Working data »
****************************************

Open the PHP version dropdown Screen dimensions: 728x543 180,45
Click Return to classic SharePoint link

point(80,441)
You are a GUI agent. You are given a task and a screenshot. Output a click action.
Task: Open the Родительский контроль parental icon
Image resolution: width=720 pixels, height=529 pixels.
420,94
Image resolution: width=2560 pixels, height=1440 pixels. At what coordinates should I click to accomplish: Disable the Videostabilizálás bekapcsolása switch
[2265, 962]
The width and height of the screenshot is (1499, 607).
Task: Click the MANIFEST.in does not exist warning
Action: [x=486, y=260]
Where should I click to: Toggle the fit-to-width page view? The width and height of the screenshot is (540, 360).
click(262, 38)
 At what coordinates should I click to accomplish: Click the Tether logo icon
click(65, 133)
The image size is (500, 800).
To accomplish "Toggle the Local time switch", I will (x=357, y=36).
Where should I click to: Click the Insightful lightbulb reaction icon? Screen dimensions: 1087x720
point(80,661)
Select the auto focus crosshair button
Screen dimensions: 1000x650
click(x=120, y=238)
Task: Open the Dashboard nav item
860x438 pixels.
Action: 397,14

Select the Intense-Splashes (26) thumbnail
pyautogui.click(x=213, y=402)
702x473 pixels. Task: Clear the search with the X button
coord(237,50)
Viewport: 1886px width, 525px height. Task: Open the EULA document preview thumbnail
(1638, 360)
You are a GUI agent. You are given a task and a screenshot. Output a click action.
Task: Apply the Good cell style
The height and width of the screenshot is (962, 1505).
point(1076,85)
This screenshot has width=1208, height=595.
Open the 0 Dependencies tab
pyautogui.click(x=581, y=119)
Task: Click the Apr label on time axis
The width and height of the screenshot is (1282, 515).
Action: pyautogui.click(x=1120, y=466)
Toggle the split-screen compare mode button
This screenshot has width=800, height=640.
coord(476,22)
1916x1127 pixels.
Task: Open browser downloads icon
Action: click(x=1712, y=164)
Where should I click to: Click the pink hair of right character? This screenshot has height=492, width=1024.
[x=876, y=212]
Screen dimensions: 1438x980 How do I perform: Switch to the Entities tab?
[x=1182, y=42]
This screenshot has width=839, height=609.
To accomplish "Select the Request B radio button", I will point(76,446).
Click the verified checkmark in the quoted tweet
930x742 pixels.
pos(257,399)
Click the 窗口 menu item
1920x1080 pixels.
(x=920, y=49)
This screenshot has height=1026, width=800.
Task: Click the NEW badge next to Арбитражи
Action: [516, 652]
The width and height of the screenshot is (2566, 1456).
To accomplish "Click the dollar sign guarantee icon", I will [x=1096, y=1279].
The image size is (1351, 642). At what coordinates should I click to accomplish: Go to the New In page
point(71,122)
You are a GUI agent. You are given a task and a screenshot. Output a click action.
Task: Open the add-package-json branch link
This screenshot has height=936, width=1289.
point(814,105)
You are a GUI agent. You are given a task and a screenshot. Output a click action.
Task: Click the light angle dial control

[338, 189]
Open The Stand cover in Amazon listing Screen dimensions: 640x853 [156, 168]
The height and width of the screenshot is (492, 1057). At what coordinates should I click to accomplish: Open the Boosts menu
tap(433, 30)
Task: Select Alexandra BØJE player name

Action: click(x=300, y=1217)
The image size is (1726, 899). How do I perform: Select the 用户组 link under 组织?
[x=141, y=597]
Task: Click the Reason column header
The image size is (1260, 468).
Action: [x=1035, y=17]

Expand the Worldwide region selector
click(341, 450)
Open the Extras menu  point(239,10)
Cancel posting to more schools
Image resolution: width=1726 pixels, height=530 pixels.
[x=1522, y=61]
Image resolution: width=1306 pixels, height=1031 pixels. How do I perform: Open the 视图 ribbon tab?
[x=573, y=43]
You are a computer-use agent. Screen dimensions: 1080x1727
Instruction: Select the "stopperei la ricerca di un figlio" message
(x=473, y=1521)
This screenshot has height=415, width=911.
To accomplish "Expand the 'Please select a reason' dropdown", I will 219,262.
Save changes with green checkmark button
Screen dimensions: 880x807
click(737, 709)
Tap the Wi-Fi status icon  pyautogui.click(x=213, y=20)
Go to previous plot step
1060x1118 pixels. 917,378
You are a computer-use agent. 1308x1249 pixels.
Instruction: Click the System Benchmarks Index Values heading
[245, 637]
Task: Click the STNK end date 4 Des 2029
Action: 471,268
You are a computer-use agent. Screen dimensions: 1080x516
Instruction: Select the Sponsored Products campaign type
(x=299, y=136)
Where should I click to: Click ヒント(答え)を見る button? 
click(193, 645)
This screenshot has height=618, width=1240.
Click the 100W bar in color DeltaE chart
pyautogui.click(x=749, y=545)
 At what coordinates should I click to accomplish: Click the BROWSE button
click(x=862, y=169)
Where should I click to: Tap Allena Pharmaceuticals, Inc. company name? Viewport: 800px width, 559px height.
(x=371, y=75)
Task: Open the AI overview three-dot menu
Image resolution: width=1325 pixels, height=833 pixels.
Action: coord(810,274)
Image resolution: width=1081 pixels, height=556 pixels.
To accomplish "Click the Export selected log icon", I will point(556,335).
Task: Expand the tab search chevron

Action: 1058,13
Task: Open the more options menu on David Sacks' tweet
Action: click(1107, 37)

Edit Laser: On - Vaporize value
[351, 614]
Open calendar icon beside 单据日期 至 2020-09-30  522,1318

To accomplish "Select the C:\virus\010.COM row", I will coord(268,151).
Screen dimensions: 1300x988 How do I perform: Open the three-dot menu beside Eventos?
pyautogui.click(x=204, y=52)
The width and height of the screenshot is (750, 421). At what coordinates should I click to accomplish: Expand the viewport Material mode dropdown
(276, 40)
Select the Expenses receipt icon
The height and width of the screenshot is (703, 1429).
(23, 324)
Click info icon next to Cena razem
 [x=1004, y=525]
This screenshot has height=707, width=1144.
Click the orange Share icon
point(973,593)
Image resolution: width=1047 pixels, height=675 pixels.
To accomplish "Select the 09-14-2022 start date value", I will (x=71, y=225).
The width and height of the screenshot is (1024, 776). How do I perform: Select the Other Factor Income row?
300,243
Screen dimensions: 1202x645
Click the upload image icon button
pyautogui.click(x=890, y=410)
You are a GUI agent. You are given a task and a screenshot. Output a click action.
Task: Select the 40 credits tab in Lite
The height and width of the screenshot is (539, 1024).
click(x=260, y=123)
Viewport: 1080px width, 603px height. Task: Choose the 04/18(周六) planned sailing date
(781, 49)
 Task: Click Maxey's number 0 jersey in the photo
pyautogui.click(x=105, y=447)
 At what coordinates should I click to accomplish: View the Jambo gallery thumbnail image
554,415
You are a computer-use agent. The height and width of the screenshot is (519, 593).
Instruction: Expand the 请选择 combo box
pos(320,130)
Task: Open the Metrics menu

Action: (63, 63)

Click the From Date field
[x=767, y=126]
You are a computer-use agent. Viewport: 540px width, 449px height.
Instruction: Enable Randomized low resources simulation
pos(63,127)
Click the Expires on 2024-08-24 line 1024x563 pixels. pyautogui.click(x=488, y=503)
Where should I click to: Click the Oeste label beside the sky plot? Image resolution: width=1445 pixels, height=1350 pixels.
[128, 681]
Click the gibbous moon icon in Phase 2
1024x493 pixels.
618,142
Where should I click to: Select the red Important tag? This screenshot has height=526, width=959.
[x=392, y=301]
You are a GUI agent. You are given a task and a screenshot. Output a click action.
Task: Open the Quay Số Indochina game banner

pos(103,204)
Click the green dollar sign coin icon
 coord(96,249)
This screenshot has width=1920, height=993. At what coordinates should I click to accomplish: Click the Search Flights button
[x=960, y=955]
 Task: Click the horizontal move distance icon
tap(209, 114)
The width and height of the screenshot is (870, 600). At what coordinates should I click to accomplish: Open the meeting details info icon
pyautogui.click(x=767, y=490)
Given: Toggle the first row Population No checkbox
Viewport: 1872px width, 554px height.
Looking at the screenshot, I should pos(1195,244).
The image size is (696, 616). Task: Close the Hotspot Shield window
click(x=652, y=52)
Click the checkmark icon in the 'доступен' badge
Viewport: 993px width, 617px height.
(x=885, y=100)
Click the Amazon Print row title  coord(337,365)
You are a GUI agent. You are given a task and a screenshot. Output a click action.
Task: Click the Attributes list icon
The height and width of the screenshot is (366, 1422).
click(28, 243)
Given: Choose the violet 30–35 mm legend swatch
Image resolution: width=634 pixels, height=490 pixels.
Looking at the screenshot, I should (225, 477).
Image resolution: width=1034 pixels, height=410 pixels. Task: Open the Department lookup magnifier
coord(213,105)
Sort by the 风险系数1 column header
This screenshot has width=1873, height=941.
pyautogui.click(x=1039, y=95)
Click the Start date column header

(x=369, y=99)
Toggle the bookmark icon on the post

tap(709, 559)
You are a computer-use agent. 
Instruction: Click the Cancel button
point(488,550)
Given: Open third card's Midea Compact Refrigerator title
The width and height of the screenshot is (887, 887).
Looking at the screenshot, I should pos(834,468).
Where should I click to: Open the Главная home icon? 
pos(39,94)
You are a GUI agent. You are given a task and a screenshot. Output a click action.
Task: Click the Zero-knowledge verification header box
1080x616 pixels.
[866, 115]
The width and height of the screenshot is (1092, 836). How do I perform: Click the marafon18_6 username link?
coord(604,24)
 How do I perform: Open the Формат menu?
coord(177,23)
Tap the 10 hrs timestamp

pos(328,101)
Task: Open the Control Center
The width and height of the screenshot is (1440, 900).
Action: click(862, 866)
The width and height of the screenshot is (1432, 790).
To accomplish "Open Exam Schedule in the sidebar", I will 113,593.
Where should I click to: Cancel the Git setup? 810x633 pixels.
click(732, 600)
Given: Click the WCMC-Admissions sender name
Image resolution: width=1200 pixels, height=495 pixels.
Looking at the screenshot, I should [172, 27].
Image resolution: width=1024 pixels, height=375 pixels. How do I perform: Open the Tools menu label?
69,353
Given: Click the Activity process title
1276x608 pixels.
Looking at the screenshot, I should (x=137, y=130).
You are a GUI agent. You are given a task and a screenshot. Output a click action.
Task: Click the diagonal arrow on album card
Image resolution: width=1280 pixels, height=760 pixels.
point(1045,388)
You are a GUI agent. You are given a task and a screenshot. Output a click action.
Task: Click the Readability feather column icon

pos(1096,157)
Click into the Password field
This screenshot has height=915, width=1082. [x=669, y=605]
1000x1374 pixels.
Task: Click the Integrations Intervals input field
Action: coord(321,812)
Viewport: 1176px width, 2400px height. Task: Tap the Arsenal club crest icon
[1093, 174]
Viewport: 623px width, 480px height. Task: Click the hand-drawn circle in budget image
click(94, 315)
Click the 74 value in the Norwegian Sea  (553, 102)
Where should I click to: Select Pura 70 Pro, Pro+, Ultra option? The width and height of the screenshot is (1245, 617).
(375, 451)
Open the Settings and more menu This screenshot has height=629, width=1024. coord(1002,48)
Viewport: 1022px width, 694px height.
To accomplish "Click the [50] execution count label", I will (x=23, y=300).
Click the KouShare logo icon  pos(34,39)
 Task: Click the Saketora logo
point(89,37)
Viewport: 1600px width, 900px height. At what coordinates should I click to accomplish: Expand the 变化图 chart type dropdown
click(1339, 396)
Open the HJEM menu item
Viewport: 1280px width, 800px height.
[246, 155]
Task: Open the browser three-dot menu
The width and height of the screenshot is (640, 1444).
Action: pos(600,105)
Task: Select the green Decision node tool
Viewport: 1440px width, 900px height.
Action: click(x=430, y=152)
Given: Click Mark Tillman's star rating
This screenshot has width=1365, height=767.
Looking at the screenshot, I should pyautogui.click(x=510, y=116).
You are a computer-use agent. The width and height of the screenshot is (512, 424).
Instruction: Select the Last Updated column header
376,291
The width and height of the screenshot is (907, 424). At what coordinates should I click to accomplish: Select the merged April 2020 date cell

****************************************

What you will do »
Within the data, count the lines that hold the word "cell". Answer with the figure and nothing more.

Reply »
2